How it happened: I was part of a competition, aimed at secondary school students, in which four of my classmates and I pretended to be members of the Federal Open Market Committee (FOMC) during a policy meeting, arguing over interest rates.

Did I mention I was a particularly cool teenager?

Image caption,
Kim Gittleson (centre) with her teammates and coach at the Fed

But I wasn't the only teenager ready to tackle the challenges of macroeconomics back in 2004.

Hundreds of eager students across the US were vying for the championship crown in the Fed Challenge programme.

But my friends at Rumson Fair-Haven Regional High School and I were driven.

We eventually found ourselves amongst the elite group of four teams of five, competing in the final round in Washington, DC.

In the hallowed chambers of the actual FOMC meeting room - a gigantic place with cream walls and oil portraits - we gave a 15-minute presentation, discussing the issues we thought the adults usually seated around that polished table fretted over.

It was then that it happened.

Across the table were three judges. One was a bearded member of the board of governors, particularly worried that we had not taken the prospect of rising inflation seriously enough.

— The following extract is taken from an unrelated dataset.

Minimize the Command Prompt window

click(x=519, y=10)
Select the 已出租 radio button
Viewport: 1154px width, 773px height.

Cue the swelling music. And I wasn't just hearing the chimes of victory (because yes, of course, we won).

What struck me, even then, was the sense that this was a man who didn't want to tell me what to think, but rather to make sure I understood.

I would later find out that was deliberate.

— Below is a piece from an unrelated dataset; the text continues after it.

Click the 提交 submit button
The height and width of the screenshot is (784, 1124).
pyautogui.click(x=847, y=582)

Image source, Getty Images
Image caption,
Fed Challenge students played at being the adults who usually sat in these chairs

"When I was an educator, I quickly came to understand that students are most motivated to learn when they can see the connection of the lesson to their own lives," said Mr Bernanke in a recent speech marking 100 years of the Fed.

He added that has been a challenge because "the Fed and its activities, and economics in general, can seem remote from daily concerns".

Even over-ambitious school students like me, lured by the promise of victory and a small scholarship towards university, would often find the words of his predecessor, Alan Greenspan, more than a little opaque.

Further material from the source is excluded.